Will your children grow up in the same world that we did?
I think we all know the answer – the world really is different today than it was when we grew up.
If you are from my generation (just a few years ago!!), you’ll remember the changes. We went from changing the TV channel by hand to using a TV remote. From 8 track tapes to CDs. From hard wired telephones to cordless phones. And we started college with a word processor.
But the advances we dealt with came at a pace we could handle and for the most part, our parents could find teaching moments that helped us learn and grasp the changes. THAT IS SO MUCH HARDER TO DO TODAY. As kids, we were only at the beginning of the computer era. Today, the discoveries, advances and the application of those discoveries are happening incredibly fast and no one-not adult or child-can keep up with it all. Our kids live in a time of an incredible opportunity, but it can be a scary place if they don’t learn how to navigate and leverage it.
Recently, I had a conversation with a gentleman from Malaysia, Mr. Ken Leong. We spoke of our families and the frustrating facts of life that we all deal with when you have kids. As we spoke, I began to understand something that I can’t let go of. He told me that our children will experience as many technology advances as we did as kids. As parents, we will have similar conversations about how our kids should handle technology advances. His question to me was, am I prepared to help them to handle those changes and thrive in a tech-based world?

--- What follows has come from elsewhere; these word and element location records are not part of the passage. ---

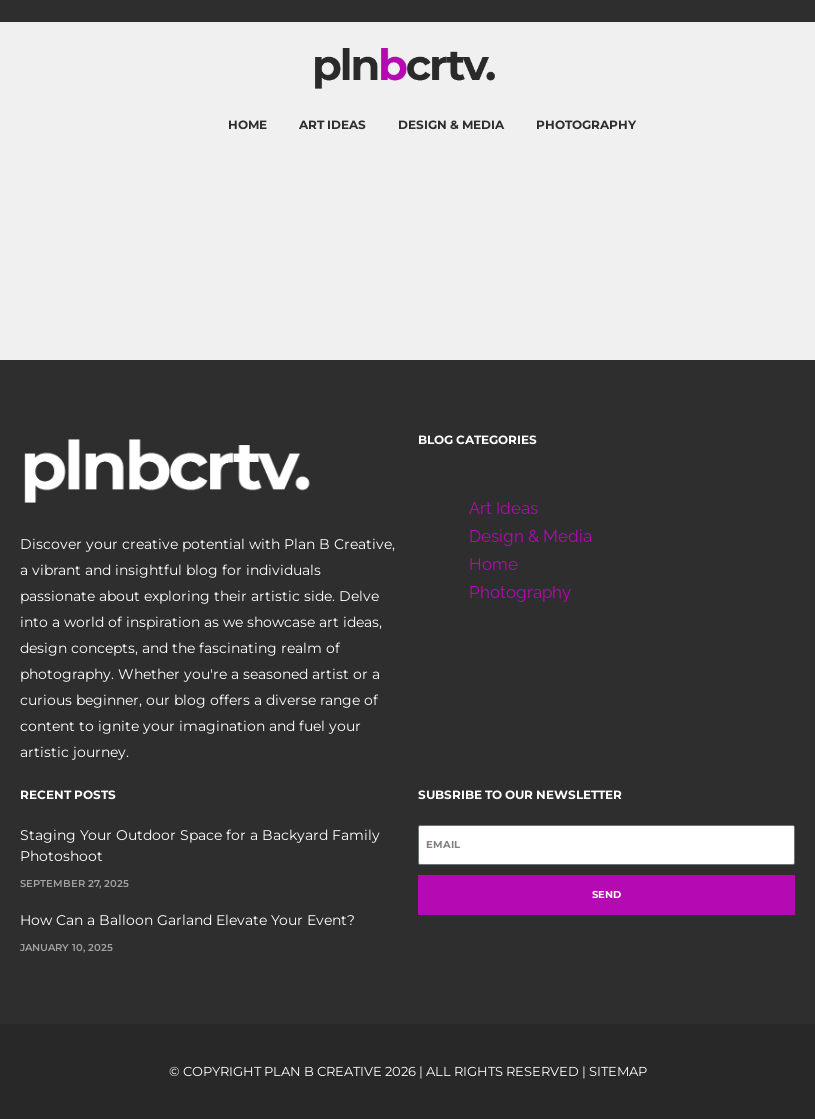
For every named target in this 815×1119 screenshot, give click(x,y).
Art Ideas (332, 124)
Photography (586, 124)
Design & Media (451, 124)
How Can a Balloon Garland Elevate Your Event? (187, 920)
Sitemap (618, 1071)
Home (247, 124)
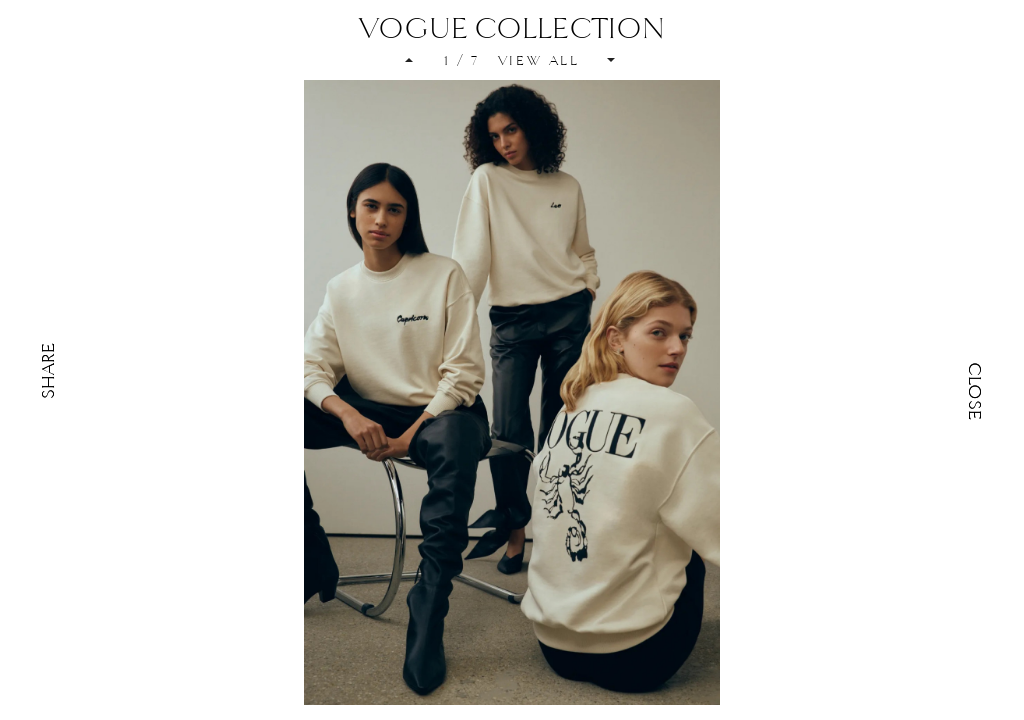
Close (975, 391)
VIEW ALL (539, 60)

Then it hit me! What Mr. Ken Leong taught me is that every generation lives through technology changes. No generation is immune. And it is our job parents to find ways to teach our children how to use, but not be controlled by, the technology and tools now available to them. And there is my struggle – how do I help them succeed in a world that is so dominated by technology?
My children are 17 and 13. Over the years, I have thought about what I should teach them. Clothes, friends, alcohol, school, the list goes on. I have also reflected on the times that my parents would tell me what I should wear to school, how I should speak with adults and how to act like a gentleman. But my children have access to many more machines than we did: computers, robots, apps, smart phones and the internet of things. An endless amount of information and tools that gives them the ability to create an application almost as quickly as they dream it up.
Lately, I have come to realize that the most important tools I can teach my kids are not technical, but interpersonal. If I can teach them anything, I want to teach them to value the differences in the people around the world and how to use their voice and communicate with others. Technology is developed to serve a purpose and those purposes are determined by users. Users are people and to understand those people, we first need to talk with and understand them. It doesn’t no matter where you live in the world, the type of house you call home, or the religion you practice – none of those things will determine your pride and value. Talk to people. Learn their stories and that in turn will give you the knowledge you need to stay balanced and ahead of all the new applications of technology that are coming.
I now cherish the times when I hear myself sounding like my parents as they offered me advice that I didn’t want. And I still tell my kids to put the phones down and monitor their apps. I am learning to focus more on helping them understand how interpersonal skills will be the key to surviving in this new playing field. Be part of how your children apply new technologies so that you and they will be equipped to handle the changes that continue to come.